++++ GIVEN DATA

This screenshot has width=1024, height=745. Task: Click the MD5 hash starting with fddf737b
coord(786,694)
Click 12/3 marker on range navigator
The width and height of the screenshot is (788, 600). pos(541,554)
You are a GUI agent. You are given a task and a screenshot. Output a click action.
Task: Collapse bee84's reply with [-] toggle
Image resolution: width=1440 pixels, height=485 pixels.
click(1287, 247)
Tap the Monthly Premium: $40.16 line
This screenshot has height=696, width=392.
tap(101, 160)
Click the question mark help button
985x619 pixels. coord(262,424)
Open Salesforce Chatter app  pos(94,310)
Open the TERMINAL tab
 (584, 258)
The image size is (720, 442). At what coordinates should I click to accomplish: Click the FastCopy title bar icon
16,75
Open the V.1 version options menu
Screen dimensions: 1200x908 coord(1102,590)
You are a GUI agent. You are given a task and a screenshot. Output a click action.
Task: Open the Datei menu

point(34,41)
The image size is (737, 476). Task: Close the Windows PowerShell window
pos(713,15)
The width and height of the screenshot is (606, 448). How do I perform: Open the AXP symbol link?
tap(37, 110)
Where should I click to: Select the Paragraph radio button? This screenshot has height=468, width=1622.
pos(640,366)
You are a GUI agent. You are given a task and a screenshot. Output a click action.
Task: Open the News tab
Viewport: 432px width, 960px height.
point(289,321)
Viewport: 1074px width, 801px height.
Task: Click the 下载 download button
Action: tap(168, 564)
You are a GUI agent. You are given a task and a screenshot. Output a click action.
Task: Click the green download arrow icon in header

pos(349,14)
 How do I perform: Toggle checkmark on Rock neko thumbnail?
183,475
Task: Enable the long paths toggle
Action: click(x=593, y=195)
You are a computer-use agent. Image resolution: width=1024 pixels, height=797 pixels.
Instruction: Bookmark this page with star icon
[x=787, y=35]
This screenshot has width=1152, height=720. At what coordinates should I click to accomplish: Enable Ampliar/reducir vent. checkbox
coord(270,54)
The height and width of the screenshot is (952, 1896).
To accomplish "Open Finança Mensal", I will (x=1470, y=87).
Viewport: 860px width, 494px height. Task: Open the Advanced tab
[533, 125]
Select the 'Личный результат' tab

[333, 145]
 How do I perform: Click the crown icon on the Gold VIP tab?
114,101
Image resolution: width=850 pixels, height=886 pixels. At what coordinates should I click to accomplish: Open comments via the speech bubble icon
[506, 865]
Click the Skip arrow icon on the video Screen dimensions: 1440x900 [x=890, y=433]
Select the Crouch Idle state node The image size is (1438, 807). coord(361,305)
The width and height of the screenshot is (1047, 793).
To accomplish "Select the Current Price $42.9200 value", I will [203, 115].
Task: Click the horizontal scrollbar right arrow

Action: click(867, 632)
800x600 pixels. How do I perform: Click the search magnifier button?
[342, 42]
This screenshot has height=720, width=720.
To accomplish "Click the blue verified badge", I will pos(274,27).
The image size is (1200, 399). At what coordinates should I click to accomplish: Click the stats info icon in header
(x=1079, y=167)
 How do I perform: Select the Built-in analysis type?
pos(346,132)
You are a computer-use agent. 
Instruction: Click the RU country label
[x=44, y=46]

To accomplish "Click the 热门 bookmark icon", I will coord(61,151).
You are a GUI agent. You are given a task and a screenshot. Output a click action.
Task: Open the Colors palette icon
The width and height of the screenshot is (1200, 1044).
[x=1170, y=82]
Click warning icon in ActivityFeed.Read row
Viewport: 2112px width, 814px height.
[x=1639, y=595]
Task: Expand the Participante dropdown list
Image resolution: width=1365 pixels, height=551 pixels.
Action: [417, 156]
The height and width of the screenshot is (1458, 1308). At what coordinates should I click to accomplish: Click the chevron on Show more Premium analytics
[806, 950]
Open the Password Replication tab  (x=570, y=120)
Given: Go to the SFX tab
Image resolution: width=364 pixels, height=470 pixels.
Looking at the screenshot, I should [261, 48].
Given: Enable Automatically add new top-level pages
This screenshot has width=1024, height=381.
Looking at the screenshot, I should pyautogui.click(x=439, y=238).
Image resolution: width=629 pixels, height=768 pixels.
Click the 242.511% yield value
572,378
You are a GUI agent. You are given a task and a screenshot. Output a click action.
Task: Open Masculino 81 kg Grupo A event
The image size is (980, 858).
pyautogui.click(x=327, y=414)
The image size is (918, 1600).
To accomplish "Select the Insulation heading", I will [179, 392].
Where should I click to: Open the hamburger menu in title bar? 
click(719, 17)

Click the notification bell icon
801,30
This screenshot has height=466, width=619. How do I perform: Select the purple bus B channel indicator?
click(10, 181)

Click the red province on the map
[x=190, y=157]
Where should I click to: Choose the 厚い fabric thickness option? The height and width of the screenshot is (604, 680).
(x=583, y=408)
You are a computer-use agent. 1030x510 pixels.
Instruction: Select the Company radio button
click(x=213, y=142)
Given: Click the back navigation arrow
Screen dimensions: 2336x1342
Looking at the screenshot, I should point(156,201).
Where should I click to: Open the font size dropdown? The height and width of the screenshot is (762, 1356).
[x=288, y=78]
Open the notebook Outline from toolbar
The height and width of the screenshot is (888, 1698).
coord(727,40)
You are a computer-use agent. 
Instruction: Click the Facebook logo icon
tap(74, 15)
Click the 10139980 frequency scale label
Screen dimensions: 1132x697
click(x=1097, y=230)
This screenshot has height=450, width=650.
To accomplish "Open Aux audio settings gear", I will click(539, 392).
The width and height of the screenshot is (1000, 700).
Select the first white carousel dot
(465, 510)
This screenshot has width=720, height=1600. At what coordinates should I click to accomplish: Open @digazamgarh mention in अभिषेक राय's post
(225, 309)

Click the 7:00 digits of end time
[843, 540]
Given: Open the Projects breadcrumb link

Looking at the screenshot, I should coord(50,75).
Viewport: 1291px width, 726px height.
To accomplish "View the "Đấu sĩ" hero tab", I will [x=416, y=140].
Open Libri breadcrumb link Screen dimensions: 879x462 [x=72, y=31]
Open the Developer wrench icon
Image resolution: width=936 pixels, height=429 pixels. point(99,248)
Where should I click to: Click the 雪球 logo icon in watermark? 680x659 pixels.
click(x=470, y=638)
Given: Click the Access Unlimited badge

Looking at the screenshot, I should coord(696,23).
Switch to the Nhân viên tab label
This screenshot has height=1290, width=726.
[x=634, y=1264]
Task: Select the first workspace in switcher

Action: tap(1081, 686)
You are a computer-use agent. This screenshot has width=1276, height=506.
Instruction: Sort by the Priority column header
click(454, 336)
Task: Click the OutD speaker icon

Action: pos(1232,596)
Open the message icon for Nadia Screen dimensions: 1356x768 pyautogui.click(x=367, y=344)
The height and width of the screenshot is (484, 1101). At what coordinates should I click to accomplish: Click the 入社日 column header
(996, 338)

++++++++

_THE PROBLEM_
Find and copy each line above that includes the string "will".

_RESULT OF THE TASK_
To accomplish "Open Finança Mensal", I will (x=1470, y=87).
To accomplish "Select the Current Price $42.9200 value", I will [203, 115].
To accomplish "Click the blue verified badge", I will pos(274,27).
To accomplish "Click the 热门 bookmark icon", I will coord(61,151).
To accomplish "Select the Insulation heading", I will [179, 392].
To accomplish "Open Aux audio settings gear", I will click(539, 392).
To accomplish "View the "Đấu sĩ" hero tab", I will [x=416, y=140].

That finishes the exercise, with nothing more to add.